--- Input records Enclosed Below ---
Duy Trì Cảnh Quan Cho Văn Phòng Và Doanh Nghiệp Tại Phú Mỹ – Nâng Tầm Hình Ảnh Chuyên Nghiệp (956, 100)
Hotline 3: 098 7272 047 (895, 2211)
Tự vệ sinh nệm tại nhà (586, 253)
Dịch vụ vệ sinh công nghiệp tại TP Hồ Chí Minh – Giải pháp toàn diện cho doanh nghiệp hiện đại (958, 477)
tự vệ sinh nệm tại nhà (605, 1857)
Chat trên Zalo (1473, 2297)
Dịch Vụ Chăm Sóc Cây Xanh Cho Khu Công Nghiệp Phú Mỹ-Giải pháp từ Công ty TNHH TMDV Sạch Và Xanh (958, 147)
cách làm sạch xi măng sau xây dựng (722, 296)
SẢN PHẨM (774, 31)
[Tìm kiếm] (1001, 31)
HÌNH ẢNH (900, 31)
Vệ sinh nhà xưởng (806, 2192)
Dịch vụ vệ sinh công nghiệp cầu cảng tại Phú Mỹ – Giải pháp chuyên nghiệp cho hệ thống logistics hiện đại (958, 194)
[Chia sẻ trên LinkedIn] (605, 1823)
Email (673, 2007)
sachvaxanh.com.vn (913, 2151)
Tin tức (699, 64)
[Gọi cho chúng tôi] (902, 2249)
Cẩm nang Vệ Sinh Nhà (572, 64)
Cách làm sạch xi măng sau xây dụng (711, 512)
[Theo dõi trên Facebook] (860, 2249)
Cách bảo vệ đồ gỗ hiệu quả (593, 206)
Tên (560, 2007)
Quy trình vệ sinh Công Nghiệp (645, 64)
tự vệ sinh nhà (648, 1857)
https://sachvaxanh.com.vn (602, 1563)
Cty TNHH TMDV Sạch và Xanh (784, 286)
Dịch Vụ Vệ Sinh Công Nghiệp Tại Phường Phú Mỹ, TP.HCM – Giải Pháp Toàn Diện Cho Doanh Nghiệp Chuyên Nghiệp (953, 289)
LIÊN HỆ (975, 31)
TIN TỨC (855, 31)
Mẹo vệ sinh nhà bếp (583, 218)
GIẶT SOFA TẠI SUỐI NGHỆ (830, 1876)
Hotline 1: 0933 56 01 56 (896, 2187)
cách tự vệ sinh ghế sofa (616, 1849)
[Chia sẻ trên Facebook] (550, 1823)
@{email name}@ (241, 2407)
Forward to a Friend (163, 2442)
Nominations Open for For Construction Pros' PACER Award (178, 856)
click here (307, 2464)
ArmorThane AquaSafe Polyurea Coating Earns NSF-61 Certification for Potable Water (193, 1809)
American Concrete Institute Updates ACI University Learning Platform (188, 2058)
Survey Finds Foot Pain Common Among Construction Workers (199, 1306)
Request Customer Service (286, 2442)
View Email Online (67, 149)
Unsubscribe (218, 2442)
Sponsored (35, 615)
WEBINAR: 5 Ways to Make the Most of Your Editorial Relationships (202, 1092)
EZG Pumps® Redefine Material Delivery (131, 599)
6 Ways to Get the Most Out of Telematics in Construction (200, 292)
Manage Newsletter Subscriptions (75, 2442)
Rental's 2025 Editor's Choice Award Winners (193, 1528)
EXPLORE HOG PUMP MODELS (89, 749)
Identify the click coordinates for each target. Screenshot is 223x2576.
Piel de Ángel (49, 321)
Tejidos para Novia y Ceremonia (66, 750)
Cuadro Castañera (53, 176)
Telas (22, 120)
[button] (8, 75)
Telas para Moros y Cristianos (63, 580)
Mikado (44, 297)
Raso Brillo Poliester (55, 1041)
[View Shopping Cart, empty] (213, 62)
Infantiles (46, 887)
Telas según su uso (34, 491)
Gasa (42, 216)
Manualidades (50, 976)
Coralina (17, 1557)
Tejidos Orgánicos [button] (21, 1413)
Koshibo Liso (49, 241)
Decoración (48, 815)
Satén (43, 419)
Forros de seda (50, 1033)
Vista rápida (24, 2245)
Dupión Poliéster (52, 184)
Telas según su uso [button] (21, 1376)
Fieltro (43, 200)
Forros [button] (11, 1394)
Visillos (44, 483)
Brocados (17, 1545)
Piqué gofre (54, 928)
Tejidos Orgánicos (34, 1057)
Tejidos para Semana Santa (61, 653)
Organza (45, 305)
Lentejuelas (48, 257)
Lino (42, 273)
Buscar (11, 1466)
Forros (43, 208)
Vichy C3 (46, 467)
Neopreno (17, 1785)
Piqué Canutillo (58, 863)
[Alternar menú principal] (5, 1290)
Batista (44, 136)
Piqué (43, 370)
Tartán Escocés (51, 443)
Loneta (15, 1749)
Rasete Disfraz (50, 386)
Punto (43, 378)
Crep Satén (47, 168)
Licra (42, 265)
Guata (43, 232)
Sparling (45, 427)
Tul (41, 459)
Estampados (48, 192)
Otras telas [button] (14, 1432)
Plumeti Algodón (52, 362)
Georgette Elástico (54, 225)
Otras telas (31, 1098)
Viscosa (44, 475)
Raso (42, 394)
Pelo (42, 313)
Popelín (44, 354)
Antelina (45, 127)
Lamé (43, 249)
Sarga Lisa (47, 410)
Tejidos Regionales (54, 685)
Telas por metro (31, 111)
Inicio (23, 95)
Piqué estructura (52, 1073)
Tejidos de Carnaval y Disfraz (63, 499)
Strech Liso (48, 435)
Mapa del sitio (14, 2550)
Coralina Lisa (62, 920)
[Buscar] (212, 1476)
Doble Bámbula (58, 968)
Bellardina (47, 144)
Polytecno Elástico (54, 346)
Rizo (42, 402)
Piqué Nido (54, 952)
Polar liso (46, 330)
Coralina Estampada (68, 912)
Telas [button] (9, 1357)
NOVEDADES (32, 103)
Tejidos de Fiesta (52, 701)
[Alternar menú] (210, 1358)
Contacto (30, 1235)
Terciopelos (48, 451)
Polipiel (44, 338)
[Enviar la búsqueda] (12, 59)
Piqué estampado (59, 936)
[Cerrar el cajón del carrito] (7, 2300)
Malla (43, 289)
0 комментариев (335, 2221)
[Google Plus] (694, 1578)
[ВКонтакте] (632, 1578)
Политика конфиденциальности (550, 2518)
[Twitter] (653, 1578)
--- End of Enclosed Input records ---
### [Exercise goal]
Give back precisely the lines above that start at the line containing "Tự vệ sinh nệm tại nhà (586, 253)" and end at the line containing "Cty TNHH TMDV Sạch và Xanh (784, 286)", inclusive. No other lines belong in the output.

### [Answer space]
Tự vệ sinh nệm tại nhà (586, 253)
Dịch vụ vệ sinh công nghiệp tại TP Hồ Chí Minh – Giải pháp toàn diện cho doanh nghiệp hiện đại (958, 477)
tự vệ sinh nệm tại nhà (605, 1857)
Chat trên Zalo (1473, 2297)
Dịch Vụ Chăm Sóc Cây Xanh Cho Khu Công Nghiệp Phú Mỹ-Giải pháp từ Công ty TNHH TMDV Sạch Và Xanh (958, 147)
cách làm sạch xi măng sau xây dựng (722, 296)
SẢN PHẨM (774, 31)
[Tìm kiếm] (1001, 31)
HÌNH ẢNH (900, 31)
Vệ sinh nhà xưởng (806, 2192)
Dịch vụ vệ sinh công nghiệp cầu cảng tại Phú Mỹ – Giải pháp chuyên nghiệp cho hệ thống logistics hiện đại (958, 194)
[Chia sẻ trên LinkedIn] (605, 1823)
Email (673, 2007)
sachvaxanh.com.vn (913, 2151)
Tin tức (699, 64)
[Gọi cho chúng tôi] (902, 2249)
Cẩm nang Vệ Sinh Nhà (572, 64)
Cách làm sạch xi măng sau xây dụng (711, 512)
[Theo dõi trên Facebook] (860, 2249)
Cách bảo vệ đồ gỗ hiệu quả (593, 206)
Tên (560, 2007)
Quy trình vệ sinh Công Nghiệp (645, 64)
tự vệ sinh nhà (648, 1857)
https://sachvaxanh.com.vn (602, 1563)
Cty TNHH TMDV Sạch và Xanh (784, 286)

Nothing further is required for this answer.